Given records –
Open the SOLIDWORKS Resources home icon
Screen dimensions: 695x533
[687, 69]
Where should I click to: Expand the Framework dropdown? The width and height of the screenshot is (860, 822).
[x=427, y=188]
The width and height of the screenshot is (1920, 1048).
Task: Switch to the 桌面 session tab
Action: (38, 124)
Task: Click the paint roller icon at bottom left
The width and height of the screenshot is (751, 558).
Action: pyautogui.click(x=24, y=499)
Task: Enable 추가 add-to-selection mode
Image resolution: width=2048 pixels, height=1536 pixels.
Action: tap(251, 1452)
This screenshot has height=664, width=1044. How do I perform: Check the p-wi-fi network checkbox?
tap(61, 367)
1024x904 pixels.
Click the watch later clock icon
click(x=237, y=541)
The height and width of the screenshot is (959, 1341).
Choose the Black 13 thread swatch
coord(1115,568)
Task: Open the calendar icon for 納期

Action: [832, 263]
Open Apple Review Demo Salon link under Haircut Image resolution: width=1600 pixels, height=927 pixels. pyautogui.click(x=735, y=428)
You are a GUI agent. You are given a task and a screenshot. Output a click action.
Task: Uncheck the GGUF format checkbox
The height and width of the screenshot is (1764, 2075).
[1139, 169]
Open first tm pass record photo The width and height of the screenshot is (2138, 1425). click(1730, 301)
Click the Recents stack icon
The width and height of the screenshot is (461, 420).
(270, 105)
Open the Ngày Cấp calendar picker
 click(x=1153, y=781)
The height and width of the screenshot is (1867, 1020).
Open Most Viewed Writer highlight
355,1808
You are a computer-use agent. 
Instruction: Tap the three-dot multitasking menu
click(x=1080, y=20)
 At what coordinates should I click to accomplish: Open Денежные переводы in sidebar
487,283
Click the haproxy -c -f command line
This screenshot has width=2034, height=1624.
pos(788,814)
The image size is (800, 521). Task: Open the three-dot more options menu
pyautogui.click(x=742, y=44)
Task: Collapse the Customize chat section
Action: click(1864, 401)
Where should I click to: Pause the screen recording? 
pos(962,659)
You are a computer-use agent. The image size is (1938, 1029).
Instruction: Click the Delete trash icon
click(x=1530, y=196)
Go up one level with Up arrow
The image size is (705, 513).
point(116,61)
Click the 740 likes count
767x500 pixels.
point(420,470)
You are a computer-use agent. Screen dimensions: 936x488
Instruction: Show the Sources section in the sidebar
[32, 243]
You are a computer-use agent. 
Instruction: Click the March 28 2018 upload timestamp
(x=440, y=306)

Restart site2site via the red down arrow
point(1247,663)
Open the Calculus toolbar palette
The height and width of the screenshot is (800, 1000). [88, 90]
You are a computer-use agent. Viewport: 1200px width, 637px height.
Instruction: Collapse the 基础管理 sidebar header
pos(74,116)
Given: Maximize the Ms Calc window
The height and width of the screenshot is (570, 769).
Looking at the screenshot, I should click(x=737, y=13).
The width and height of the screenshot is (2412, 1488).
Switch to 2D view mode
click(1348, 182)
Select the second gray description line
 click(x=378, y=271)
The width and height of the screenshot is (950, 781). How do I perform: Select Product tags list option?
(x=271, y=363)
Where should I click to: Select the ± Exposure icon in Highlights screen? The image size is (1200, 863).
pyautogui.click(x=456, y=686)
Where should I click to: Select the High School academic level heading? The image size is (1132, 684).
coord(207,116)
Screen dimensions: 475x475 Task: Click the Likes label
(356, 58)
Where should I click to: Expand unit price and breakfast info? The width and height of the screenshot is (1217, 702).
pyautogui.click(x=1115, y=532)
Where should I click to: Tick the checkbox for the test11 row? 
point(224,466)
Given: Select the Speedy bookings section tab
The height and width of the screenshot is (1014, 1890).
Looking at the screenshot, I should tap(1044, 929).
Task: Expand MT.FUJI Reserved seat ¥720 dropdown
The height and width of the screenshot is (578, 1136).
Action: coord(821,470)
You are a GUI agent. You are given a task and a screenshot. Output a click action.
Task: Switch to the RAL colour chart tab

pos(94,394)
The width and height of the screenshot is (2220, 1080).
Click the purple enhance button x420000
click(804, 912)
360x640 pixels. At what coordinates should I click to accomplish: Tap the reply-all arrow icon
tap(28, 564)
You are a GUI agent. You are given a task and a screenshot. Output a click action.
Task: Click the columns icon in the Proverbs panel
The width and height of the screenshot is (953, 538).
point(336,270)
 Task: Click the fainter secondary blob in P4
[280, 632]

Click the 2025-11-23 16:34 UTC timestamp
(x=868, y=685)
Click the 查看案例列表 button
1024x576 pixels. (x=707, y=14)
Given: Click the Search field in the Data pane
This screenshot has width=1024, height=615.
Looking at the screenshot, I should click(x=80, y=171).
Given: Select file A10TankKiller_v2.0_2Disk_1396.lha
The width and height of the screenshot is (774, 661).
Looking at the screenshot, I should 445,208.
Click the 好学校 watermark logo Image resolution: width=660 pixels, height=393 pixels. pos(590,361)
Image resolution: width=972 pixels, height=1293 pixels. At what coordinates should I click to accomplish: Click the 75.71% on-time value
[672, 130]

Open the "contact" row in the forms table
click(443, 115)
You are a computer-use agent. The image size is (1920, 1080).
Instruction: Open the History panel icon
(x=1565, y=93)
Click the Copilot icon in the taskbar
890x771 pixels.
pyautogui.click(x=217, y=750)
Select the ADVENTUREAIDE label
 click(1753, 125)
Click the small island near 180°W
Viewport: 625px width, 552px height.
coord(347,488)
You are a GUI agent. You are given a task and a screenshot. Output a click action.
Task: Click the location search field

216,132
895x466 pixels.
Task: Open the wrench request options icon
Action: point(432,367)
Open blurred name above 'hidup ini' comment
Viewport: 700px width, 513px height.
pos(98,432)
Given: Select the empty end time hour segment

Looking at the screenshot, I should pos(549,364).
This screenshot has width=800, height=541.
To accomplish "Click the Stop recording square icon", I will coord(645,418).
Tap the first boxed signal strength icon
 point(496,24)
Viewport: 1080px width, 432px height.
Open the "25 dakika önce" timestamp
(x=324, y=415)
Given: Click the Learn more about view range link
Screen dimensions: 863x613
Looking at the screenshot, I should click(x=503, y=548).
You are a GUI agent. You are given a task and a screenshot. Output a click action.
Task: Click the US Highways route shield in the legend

What is being asked –
Reproduce word for word the part of the records above that runs from their first line through the line containing "Action: (38, 124)", with both of those lines included.

Result of the exercise –
Open the SOLIDWORKS Resources home icon
Screen dimensions: 695x533
[687, 69]
Where should I click to: Expand the Framework dropdown? The width and height of the screenshot is (860, 822).
[x=427, y=188]
The width and height of the screenshot is (1920, 1048).
Task: Switch to the 桌面 session tab
Action: (38, 124)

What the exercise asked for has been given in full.